‘She fixed this catch—either stooping or bending her legs slightly outward—to one of the sideboards of the table, or to some point in the neighbourhood of the junctures of, for example, sideboards and top of table. She straightened herself out, stiffened her shoulders and her body back, and pushed forward with her foot against the leg of the table, close to which she was standing. The light touch of one of her hands may have helped to steady the table, the edge of which may also have been in contact with her body. Was this hypothesis or any kindred hypothesis tested by Professor Lodge?’ etc.

This long quotation shows how Hodgson reasons. Conscientious savants omitted to indicate, explicitly, in their report, that every hypothesis of fraud had been studied and put to one side; they omitted to analyse each hypothesis, because their implicit affirmation of the reality of the fact appeared sufficient to them, and a detailed examination of each hypothesis would have given exaggerated dimensions to their report. No matter. Analysts like Dr. Hodgson will not spare them, and will not hesitate to indicate hypotheses, even those the least compatible with the conditions of observation.

However, the Cambridge experiments were decided upon, and although Hodgson had taken a decided stand in the matter, he was invited to assist. These experiments gave bad results, and Sidgwick was able to say, in spite of the contrary observations of other experimenters, who were his colleagues in the Society for Psychical Research (Journal S. P. R., vii. 230): ‘It will be seen that at our last meeting a question was asked with regard to “phenomena” obtained by Eusapia Paladino subsequent to the exposure of her frauds at Cambridge. It may be well that I should briefly state why I do not intend to give any account of these phenomena.

‘It has not been the practice of the Society for Psychical Research to direct attention to the performances of any so-called “medium” who has been proved guilty of systematic fraud. Now, the investigation at Cambridge, of which the results are given in the Journal for November 1895, taken in connection with an article by Professor Richet in the Annales des Sciences Psychiques, for January-February 1893, placed beyond reasonable doubt the facts that the frauds discovered (sic) by Dr. Hodgson at Cambridge, had been systematically practised by Eusapia Paladino for years. In accordance, therefore, with our established custom, I propose to ignore her performances for the future, as I ignore those of other persons engaged in the same mischievous trade.’

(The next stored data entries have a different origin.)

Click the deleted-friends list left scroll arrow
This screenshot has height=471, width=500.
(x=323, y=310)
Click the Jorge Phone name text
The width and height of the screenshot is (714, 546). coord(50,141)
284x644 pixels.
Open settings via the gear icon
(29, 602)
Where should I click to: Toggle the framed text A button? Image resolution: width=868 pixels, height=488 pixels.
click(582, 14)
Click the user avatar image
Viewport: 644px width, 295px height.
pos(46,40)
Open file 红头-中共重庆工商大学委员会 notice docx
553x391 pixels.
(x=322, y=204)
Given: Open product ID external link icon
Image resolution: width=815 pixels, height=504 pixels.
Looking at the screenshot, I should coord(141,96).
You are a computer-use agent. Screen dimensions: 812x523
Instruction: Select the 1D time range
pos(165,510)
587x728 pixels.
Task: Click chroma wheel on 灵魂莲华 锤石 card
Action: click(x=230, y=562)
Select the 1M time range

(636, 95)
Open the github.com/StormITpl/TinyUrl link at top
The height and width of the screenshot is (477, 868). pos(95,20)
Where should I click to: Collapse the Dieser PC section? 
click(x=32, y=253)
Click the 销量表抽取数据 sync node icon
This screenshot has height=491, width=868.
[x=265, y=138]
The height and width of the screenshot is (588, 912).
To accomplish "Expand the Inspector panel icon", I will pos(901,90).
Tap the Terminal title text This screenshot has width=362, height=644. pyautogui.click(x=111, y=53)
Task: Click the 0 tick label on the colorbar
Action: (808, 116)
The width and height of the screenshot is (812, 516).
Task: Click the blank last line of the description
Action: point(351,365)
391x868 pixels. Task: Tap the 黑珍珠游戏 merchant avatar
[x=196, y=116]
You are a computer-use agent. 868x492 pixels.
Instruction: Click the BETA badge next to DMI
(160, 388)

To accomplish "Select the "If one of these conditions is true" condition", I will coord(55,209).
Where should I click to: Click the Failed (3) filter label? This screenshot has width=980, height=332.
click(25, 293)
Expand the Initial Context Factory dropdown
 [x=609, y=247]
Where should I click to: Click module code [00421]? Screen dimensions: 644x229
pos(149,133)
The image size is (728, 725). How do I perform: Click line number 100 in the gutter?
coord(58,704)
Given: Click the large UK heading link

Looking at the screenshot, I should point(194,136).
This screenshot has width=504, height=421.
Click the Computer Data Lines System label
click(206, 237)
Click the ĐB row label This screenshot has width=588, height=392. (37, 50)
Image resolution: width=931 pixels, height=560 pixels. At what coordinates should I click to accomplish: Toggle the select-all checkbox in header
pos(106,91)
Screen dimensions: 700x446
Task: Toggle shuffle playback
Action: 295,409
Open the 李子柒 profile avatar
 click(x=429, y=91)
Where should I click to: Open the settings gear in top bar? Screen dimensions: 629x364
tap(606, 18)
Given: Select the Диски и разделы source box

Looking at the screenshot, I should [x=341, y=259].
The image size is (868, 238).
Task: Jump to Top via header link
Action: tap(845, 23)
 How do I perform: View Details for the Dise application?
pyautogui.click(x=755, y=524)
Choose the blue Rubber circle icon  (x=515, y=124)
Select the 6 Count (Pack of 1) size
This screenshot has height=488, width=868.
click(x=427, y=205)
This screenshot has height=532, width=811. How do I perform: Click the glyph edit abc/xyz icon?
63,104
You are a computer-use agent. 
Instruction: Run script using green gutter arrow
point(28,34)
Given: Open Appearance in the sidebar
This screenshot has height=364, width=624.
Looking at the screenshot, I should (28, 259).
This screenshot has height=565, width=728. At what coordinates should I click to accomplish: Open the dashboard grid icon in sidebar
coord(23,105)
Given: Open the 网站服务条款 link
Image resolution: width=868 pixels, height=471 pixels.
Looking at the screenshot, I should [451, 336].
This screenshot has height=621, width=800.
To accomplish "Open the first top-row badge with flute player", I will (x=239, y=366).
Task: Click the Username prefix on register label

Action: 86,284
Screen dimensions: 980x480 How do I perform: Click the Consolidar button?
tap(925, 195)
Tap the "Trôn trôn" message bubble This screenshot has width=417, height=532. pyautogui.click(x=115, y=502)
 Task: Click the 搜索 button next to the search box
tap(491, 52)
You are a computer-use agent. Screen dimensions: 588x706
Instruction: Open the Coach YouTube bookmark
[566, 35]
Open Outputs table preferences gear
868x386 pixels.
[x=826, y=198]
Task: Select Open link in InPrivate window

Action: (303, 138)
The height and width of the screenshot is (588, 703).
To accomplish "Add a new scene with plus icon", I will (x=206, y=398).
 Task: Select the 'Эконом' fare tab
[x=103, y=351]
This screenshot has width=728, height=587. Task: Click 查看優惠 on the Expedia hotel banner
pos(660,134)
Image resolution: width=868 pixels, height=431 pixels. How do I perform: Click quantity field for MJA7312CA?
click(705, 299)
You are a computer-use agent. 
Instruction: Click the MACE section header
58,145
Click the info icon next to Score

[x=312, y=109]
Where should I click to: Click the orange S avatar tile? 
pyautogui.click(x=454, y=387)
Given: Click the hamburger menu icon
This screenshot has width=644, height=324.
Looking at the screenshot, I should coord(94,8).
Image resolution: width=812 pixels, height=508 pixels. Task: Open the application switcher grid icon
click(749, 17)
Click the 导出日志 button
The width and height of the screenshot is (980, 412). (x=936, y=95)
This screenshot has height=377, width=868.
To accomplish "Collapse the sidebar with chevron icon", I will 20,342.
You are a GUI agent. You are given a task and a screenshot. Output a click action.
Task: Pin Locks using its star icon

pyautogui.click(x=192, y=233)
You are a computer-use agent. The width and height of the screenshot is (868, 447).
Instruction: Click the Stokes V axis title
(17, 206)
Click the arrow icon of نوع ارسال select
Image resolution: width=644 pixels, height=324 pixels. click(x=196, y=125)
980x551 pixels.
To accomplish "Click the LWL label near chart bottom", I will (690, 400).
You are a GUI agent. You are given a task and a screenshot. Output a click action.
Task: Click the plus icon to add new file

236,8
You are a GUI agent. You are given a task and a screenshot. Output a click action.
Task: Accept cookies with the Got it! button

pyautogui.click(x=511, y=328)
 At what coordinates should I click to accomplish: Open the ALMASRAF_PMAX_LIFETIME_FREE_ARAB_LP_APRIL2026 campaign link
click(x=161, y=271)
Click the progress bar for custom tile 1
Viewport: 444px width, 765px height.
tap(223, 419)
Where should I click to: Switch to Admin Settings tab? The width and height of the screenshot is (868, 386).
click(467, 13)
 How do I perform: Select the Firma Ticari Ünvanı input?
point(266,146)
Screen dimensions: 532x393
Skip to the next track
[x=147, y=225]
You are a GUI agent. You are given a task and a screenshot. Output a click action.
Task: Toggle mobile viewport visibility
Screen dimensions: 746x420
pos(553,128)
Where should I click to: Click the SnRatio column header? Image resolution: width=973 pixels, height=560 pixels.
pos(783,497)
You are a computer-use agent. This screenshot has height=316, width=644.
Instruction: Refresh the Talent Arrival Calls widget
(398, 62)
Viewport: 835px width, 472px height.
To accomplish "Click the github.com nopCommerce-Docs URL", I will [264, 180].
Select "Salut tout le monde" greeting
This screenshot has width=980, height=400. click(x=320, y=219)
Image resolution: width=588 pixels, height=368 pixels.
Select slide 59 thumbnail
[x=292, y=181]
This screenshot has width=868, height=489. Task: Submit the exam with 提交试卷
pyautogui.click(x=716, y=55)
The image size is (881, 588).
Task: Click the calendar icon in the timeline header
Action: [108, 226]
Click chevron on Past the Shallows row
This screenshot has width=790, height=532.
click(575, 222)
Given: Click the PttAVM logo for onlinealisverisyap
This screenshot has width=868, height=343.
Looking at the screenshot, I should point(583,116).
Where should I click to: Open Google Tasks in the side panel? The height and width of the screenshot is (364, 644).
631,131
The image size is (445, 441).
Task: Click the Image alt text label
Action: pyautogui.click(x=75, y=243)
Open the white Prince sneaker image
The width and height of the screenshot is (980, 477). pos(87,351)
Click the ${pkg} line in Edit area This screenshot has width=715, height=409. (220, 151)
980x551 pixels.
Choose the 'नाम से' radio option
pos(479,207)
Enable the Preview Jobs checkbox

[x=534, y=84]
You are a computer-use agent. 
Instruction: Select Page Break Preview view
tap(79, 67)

Such a judgment made a considerable and lamentable stir: if it were exact, it was just to pronounce it; if it were not thoroughly exact, Sidgwick should have suspended his verdict. This is what Myers advised—this is what Lodge and Richet advised. But the experimenters who followed Hodgson’s impulse did not do this. They made a mistake, and subsequent events have proved they were wrong.

I have said that their judgment was not quite accurate. Professor Sidgwick said, addressing a general meeting of the Society for Psychical Research on the 11th October 1895 (Journal S. P. R., vii. 131):—

‘I consider it to be proved beyond a doubt that the medium used systematic trickery throughout this series of sittings. Her modus operandi I will leave to Dr. Hodgson to describe, who—though only present during a part of the sittings—has had better opportunities for personally observing the actual process of fraud. When this trickery was discovered, the greater part of the phenomena offered as supernormal at these sittings were at once explained; and, this being so, I think it, in the circumstances, unreasonable to attribute—even hypothetically—to supernormal agency the residuum that was not so easily explicable. And considering the great general resemblance between the performances of the medium at these sittings and those I witnessed last year, I am now disposed to think that my earlier experiences are to be similarly explained; I therefore wish to withdraw altogether the limited and guarded support which I gave last year to the supernormal pretensions of Eusapia Paladino.’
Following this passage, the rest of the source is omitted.